Press the leather eyelet slightly into the fabric from the right side. This allows you to see the ring of the eyelet very well. Then use scissors to cut out the area for the eyelets outside of the ring.
The cut-out eyelet area should now look like this.
Then remove the remains of the chalk markings with a simple wipe.
Close your cuffs into a ring. Turn your skirt inside out. Mark the center front and back as well as the side seams on the upper edge of the skirt and on the lower edge of the cuff with the leather eyelets. Then pin this edge of the cuff right sides together to the top edge of the skirt. The center front of the cuff meets the center of the top edge of the skirt. Now sew this side of the cuff to the top edge of your skirt. Stretch the quarters of the cuff to the length of the quarters of the top edge of the skirt.
Then you neaten the still open edge of your cuff with the serger. You can also trim this edge with an elastic overlock stitch on your sewing machine. Then mark the center front and center back as well as the sides on this cuff edge. Then fold this cuff edge around the upward facing seam allowance of the top edge of the skirt. Lay the seams edge to edge so that the overlock seam of the still open cuff edge protrudes over the overlock seam of the top edge of the skirt.
Then fix the still open edge of the cuff from the right side exactly in the seam shadow between cuff and skirt with a pin.
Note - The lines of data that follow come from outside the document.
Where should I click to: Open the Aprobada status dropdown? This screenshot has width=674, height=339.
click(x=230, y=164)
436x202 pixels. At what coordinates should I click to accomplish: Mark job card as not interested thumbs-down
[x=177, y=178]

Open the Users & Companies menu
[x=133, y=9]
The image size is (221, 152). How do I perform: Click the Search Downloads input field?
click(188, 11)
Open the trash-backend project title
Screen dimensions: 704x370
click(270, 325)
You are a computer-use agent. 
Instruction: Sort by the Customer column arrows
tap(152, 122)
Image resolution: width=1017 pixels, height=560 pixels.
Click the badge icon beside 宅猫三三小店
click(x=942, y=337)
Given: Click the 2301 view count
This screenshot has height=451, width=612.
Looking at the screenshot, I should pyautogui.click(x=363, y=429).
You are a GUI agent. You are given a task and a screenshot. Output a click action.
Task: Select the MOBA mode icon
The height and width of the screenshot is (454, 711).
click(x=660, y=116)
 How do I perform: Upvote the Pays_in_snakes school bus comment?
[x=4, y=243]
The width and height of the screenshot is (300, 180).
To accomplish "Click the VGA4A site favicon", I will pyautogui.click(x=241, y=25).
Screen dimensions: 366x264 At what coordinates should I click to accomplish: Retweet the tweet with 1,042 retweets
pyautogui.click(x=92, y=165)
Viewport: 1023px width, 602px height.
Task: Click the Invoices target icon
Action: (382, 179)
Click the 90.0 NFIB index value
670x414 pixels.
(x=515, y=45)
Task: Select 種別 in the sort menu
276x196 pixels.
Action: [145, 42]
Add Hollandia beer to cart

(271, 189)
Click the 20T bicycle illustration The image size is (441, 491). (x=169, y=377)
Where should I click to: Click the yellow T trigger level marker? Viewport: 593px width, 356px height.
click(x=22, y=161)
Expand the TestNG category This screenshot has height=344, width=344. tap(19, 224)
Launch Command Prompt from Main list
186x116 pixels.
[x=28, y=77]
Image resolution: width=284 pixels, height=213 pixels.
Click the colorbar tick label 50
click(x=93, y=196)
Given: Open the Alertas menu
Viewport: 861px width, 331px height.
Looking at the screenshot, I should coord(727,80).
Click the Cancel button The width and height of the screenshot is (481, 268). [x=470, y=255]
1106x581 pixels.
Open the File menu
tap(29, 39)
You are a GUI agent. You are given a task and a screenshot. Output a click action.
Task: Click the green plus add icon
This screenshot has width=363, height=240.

Repeat this process all around. Again stretch the quarters of the cuff to the quarters of the top edge of the skirt.
This is what the finished cuff looks like from the inside.
From the right side, sew your cuff with a straight stitch exactly in the seam shadow. Again, the narrow edge foot is perfect for this.
Now thread your cord through the eyelets.
Your cuff is ready. With this type of sewing, your cuff stays nice and flat and doesn’t curl up.
Finally, all you have to do is hem your Christmas skirt. I generally only hem lining skirts with an overlock seam. This keeps the lining nice and flat at the hem and unobtrusive. For the hem of my upper skirt, I chose the ladder stitch of the flatlock stitch on my serger. This is very decorative and sewn quickly.
With these instructions and the free pattern, I wish you lots of fun sewing the Christmas skirt, especially since the pattern will definitely also be used outside of the Christmas holidays.
Have a wonderful celebration with your loved ones.